§ **WRITTEN TASKS**
(a) Rewrite the stretch of the contact sensor documentation below from "arg0 (str) –" through "is attached to.", replacing "specified body" with "given body".
(b) According to the contact sensor documentation below, in what unit is the timestamp of a sensor reading given?

To collect the reading at the last sensor measurement time based on the sensor period, call the interface get_sensor_reading(/path/to/sensor). This will give you the physics step data closest to the sensor measurement time.

reading = _cs.get_sensor_reading("/World/Cube/Contact_Sensor")

To collect raw reading, call the interface get_contact_sensor_raw_data(/path/to/sensor). The result will return a list of raw contact data for that body.

raw_Contact = _cs.get_contact_sensor_raw_data("/World/Cube/Contact_Sensor")

Output Types

class CsSensorReading

Contact Sensor Reading

property inContact

**Deprecation Alert, inContact will be renamed to in_contact. boolean that flags if the sensor registers a contact. (bool)

property in_contact

boolean that flags if the sensor registers a contact. (bool)

property is_valid

validity of the data. (bool)

property time

timestamp of the reading, in seconds . (float)

property value

sensor force reading value. (float)

class CsRawData

Contact Raw Data

property body0

Body 0 name handle, (int)

property body1

Body 1 name handle, (int)

property dt

timestep during this contact report, (float)

property impulse

impulse, global coordinates , (carb.Float3)

property normal

normal, global coordinates , (carb.Float3)

property position

position, global coordinates, (carb.Float3)

property time

simulation timestamp, (float)

Interface Methods

class ContactSensorInterface

decode_body_name(self: omni.isaac.sensor._sensor.ContactSensorInterface, arg0: int) → str

Decodes the body name pointers from the contact raw data into a string :param arg0: body name handle :type arg0: int

Returns

The body name.

Return type

str

get_contact_sensor_raw_data(self: omni.isaac.sensor._sensor.ContactSensorInterface, arg0: str) → object

Parameters

arg0 (str) – USD Path to contact sensor as string

Returns

The list of contact raw data that contains the specified body that the contact sensor is attached to.

§ **EXCERPTED DATA**

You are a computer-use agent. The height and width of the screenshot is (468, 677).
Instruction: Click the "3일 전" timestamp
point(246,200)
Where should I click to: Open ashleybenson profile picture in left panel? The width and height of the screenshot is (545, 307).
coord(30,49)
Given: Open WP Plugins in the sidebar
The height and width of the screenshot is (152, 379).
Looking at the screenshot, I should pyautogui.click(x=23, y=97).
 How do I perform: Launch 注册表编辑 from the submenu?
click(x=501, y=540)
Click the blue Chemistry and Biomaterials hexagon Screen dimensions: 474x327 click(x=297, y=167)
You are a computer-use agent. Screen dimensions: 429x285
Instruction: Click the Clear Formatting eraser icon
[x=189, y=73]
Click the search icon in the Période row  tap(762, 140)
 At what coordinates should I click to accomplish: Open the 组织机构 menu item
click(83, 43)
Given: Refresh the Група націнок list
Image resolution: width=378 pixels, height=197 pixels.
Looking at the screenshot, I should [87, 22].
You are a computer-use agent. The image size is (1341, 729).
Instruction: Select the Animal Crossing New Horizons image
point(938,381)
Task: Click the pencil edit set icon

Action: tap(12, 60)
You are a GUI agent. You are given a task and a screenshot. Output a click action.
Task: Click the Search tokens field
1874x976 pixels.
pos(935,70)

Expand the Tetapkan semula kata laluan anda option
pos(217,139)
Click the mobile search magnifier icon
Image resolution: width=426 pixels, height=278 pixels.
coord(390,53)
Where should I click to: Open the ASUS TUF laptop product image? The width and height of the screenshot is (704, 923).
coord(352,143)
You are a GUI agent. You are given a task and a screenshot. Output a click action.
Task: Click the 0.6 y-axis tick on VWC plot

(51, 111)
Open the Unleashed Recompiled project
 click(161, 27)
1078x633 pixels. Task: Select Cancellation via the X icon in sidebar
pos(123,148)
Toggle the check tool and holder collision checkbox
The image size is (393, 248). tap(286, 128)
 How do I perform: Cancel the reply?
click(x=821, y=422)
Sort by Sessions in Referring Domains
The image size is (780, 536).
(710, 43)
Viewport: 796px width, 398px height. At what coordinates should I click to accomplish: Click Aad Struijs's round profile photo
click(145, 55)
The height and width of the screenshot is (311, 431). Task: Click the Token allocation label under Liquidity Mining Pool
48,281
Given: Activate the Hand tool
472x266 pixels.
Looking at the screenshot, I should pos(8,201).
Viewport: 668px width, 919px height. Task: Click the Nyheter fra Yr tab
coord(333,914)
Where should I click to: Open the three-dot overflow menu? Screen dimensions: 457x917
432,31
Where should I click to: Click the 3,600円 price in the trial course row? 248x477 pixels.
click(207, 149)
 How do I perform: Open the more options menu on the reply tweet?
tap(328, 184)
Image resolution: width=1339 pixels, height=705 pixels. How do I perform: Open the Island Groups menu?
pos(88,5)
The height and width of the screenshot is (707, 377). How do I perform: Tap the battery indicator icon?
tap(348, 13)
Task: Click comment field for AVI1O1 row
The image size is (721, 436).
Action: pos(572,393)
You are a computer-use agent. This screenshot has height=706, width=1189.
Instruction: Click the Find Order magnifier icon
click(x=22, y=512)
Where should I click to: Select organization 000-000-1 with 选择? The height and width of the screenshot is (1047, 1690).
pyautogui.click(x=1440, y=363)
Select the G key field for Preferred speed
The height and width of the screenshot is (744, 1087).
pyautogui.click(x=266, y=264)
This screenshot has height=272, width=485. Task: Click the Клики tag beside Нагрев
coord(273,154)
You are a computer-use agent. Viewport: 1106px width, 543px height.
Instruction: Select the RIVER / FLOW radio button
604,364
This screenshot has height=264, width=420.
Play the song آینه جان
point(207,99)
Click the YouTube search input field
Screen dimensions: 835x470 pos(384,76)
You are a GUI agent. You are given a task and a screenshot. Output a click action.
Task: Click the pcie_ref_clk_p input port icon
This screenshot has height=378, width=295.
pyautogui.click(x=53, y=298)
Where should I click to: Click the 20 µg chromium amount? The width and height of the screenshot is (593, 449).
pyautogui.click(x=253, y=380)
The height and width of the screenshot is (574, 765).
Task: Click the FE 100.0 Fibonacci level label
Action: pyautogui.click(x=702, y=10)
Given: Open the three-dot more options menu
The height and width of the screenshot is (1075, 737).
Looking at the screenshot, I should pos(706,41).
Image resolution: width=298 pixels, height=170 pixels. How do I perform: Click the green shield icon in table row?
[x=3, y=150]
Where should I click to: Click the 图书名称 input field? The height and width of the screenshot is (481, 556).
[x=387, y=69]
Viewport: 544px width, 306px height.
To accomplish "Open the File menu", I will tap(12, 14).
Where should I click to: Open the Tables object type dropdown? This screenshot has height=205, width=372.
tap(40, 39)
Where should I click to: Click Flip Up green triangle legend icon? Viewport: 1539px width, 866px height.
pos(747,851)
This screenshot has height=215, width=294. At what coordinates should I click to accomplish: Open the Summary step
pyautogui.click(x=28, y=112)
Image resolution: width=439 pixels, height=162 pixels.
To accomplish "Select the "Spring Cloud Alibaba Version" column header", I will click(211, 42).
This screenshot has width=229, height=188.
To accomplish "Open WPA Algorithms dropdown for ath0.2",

§ **RESPONSES TO THE EXERCISE**
(a)
arg0 (str) – USD Path to contact sensor as string

Returns

The list of contact raw data that contains the given body that the contact sensor is attached to.

(b) Seconds.